(Provided text)
"""

Hyperscaler AI infrastructure spending has exploded 10x in 6 years, raising questions about sustainable ROI.

Fact

  • Combined hyperscaler capex surged from $55B in 2020 to a projected $605B in 2026 — a 10x increase in 6 years (Source: SEC filings, company earnings, 2020-2026)
  • AI-related spending now accounts for 85-90% of total hyperscaler capex in 2026 (Source: analyst estimates, company disclosures)
  • Tech debt spiked to $121B in 2025 — 4x the 5-year average — as companies rush to build AI infrastructure (Source: tech debt tracking data, 2025)
  • NVIDIA data center revenue grew from $1.57B (FY2020 Q1) to $75.2B (FY2027 Q1) — a 48x increase (Source: NVIDIA earnings reports)

Impact

  • Massive capital commitment creates overhang: $605B in annual capex is unprecedented for a single sector. If AI ROI disappoints, stranded assets could trigger write-downs.

"""

(Your tasks)
1. Quote the AI infrastructure spending summary word for word, beginning at the words that contain "Hyperscaler AI infrastructure" and stopping after "estimates, company disclosures)".
2. Shorten the point in the AI infrastructure spending summary that begins "Massive capital commitment creates overhang", keeping its main facts.

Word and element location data
"""

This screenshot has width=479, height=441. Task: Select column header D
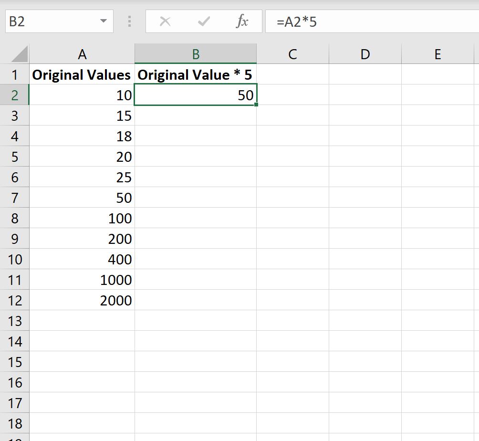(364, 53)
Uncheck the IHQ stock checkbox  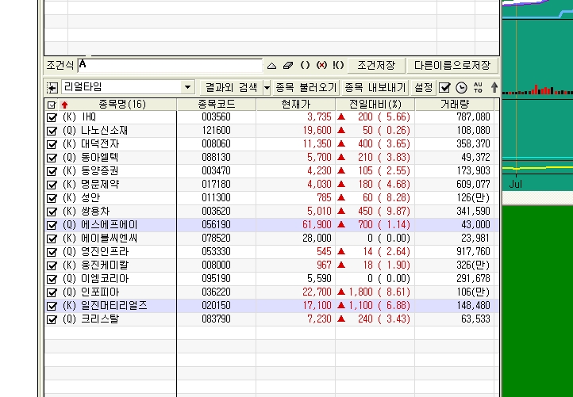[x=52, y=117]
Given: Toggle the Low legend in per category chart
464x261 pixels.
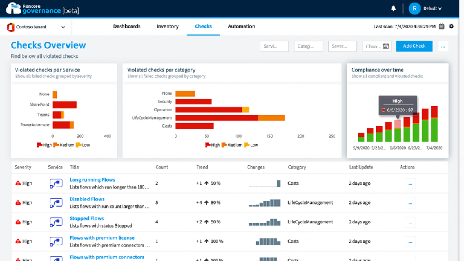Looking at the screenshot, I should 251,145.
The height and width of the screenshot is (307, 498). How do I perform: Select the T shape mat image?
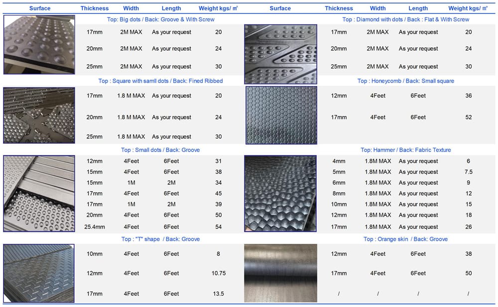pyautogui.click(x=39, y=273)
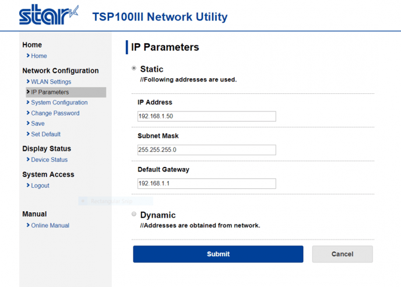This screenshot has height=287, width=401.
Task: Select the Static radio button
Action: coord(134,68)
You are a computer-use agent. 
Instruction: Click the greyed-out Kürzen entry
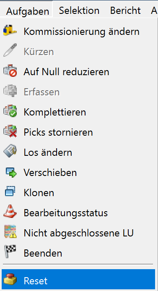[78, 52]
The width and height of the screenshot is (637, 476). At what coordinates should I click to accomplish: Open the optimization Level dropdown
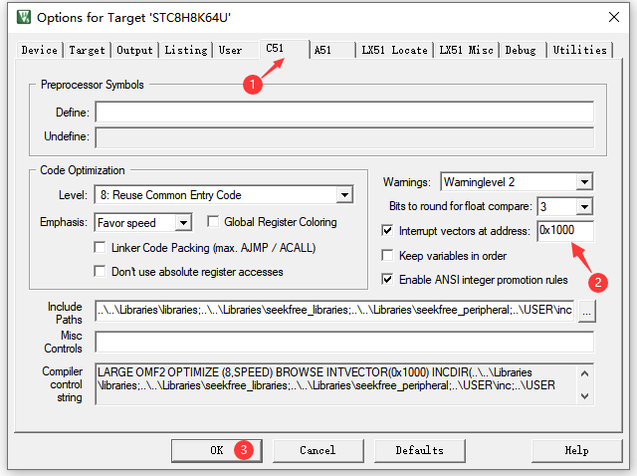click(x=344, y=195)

"""

(Per-task outputs)
1.
Hyperscaler AI infrastructure spending has exploded 10x in 6 years, raising questions about sustainable ROI.

Fact

  • Combined hyperscaler capex surged from $55B in 2020 to a projected $605B in 2026 — a 10x increase in 6 years (Source: SEC filings, company earnings, 2020-2026)
  • AI-related spending now accounts for 85-90% of total hyperscaler capex in 2026 (Source: analyst estimates, company disclosures)

2. The $605B in yearly capex is unprecedented for one sector and creates an overhang. If AI returns disappoint, stranded assets could lead to write-downs.